On 5/3/23 3:08 AM, David Hildenbrand wrote:
> On 03.05.23 02:31, Matthew Rosato wrote:
>> On 5/2/23 6:51 PM, Lorenzo Stoakes wrote:
>>> Writing to file-backed mappings which require folio dirty tracking using
>>> GUP is a fundamentally broken operation, as kernel write access to GUP
>>> mappings do not adhere to the semantics expected by a file system.
>>>
>>> A GUP caller uses the direct mapping to access the folio, which does not
>>> cause write notify to trigger, nor does it enforce that the caller marks
>>> the folio dirty.
>>>
>>> The problem arises when, after an initial write to the folio, writeback
>>> results in the folio being cleaned and then the caller, via the GUP
>>> interface, writes to the folio again.
>>>
>>> As a result of the use of this secondary, direct, mapping to the folio no
>>> write notify will occur, and if the caller does mark the folio dirty, this
>>> will be done so unexpectedly.
>>>
>>> For example, consider the following scenario:-
>>>
>>> 1. A folio is written to via GUP which write-faults the memory, notifying
>>>     the file system and dirtying the folio.
>>> 2. Later, writeback is triggered, resulting in the folio being cleaned and
>>>     the PTE being marked read-only.
>>> 3. The GUP caller writes to the folio, as it is mapped read/write via the
>>>     direct mapping.
>>> 4. The GUP caller, now done with the page, unpins it and sets it dirty
>>>     (though it does not have to).
>>>
>>> This change updates both the PUP FOLL_LONGTERM slow and fast APIs. As
>>> pin_user_pages_fast_only() does not exist, we can rely on a slightly
>>> imperfect whitelisting in the PUP-fast case and fall back to the slow case
>>> should this fail.
>>>
>>> v8:
>>> - Fixed typo writeable -> writable.
>>> - Fixed bug in writable_file_mapping_allowed() - must check combination of
>>>    FOLL_PIN AND FOLL_LONGTERM not either/or.
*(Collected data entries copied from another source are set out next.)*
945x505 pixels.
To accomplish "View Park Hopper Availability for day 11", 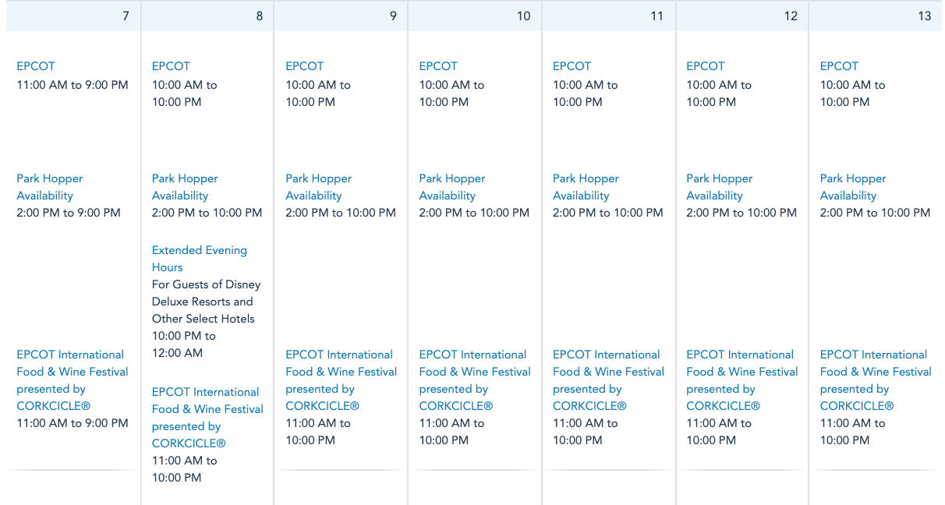I will click(586, 187).
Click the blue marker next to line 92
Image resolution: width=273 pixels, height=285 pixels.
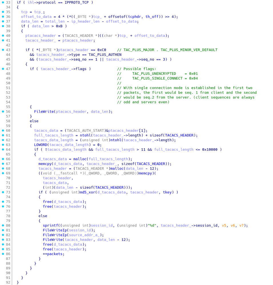click(x=2, y=282)
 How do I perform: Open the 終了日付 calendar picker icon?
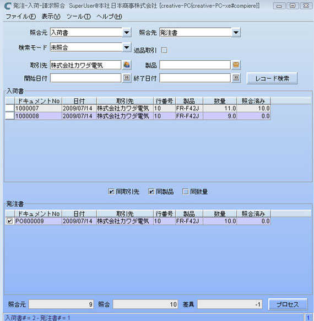236,78
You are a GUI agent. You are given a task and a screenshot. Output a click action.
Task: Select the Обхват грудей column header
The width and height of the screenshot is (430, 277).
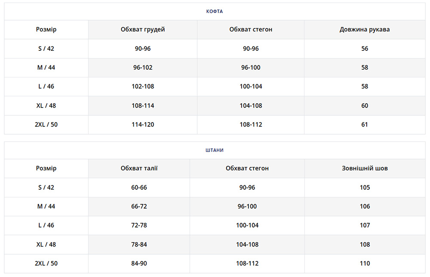coord(143,30)
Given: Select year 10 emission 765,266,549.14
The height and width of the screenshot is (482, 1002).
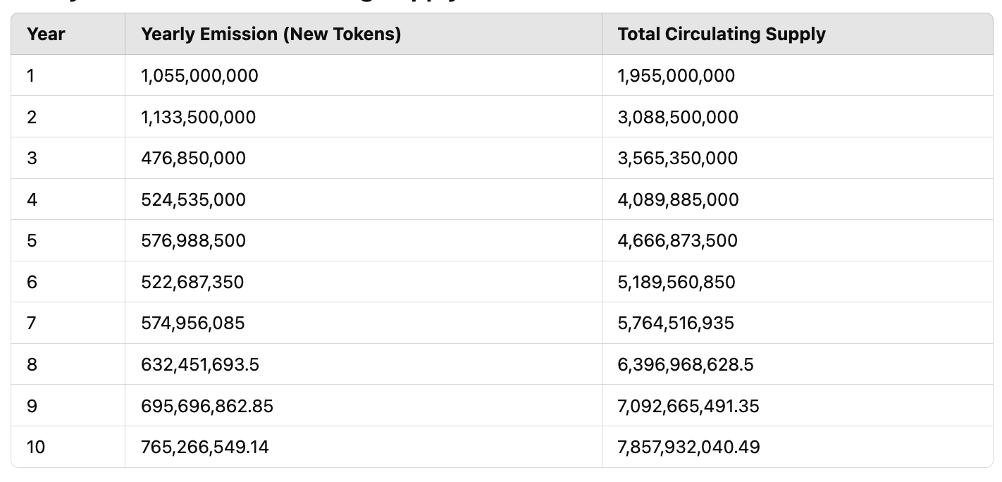Looking at the screenshot, I should pos(205,447).
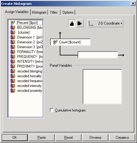Click the Count [$count] ruler icon
The width and height of the screenshot is (137, 143).
coord(55,42)
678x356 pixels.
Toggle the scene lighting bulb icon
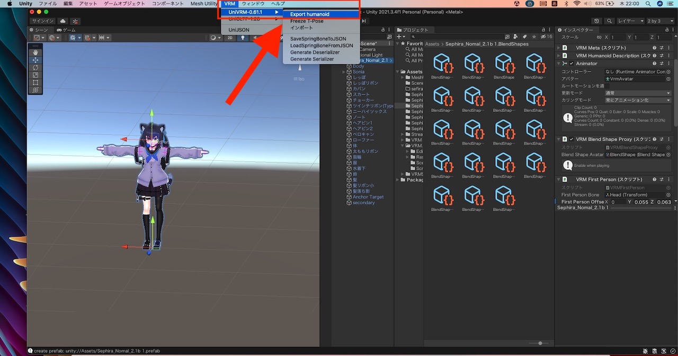click(x=243, y=38)
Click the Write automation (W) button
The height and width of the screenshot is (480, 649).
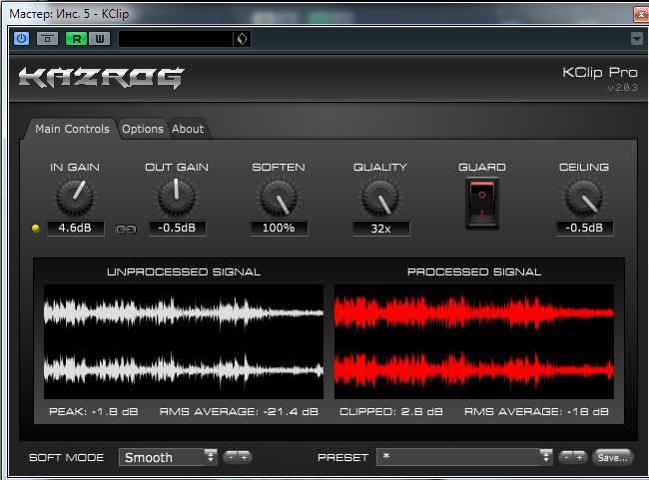99,39
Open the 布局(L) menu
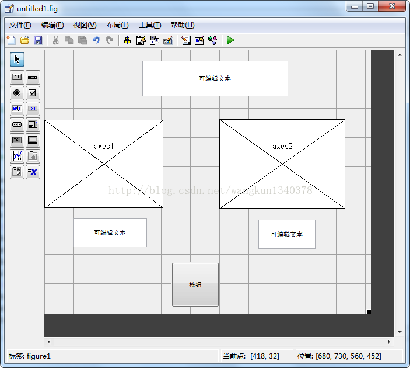410x368 pixels. pyautogui.click(x=117, y=25)
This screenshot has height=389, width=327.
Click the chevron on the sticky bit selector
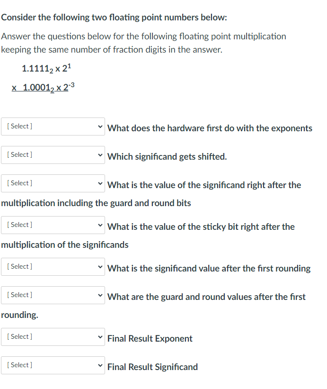(x=99, y=225)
>>> - Updated vma_needs_dirty_tracking() to include write/shared to account for
>>>    MAP_PRIVATE mappings.
>>> - Move to open-coding the checks in folio_pin_allowed() so we can
>>>    READ_ONCE() the mapping and avoid unexpected compiler loads. Rename to
>>>    account for fact we now check flags here.
>>> - Disallow mapping == NULL or mapping & PAGE_MAPPING_FLAGS other than
>>>    anon. Defer to slow path.
>>> - Perform GUP-fast check _after_ the lowest page table level is confirmed to
>>>    be stable.
>>> - Updated comments and commit message for final patch as per Jason's
>>>    suggestions.
>>
>> Tested again on s390 using QEMU with a memory backend file (on ext4) and vfio-pci -- This time both vfio_pin_pages_remote (which will call pin_user_pages_remote(flags | FOLL_LONGTERM)) and the pin_user_pages_fast(FOLL_WRITE | FOLL_LONGTERM) in kvm_s390_pci_aif_enable are being allowed (e.g. returning positive pin count)
> 
> At least it's consistent now ;) And it might be working as expected ...
> 
> In v7:
> * pin_user_pages_fast() succeeded
> * vfio_pin_pages_remote() failed
> 
> But also in v7:
> * GUP-fast allows pinning (anonymous) pages in MAP_PRIVATE file
>   mappings
> * Ordinary GUP allows pinning pages in MAP_PRIVATE file mappings
> 
> In v8:
> * pin_user_pages_fast() succeeds
> * vfio_pin_pages_remote() succeeds
> 
> But also in v8:
> * GUP-fast allows pinning (anonymous) pages in MAP_PRIVATE file
>   mappings
> * Ordinary GUP allows pinning pages in MAP_PRIVATE file mappings
> 
> 
> I have to speculate, but ... could it be that you are using a private mapping?
> 
> In QEMU, unfortunately, the default for memory-backend-file is "share=off" (private) ... for memory-backend-memfd it is "share=on" (shared). The default is stupid ...
> 
> If you invoke QEMU manually, can you specify "share=on" for the memory-backend-file? I thought libvirt would always default to "share=on" for file mappings (everything else doesn't make much sense) ... but you might have to specify
>     <access mode="shared"/>
> in addition to
>     <source type="file"/>
> 

Ah, there we go.  Yes, I was using the default of share=off.  When I instead specify share=on, now the pins will fail in both cases.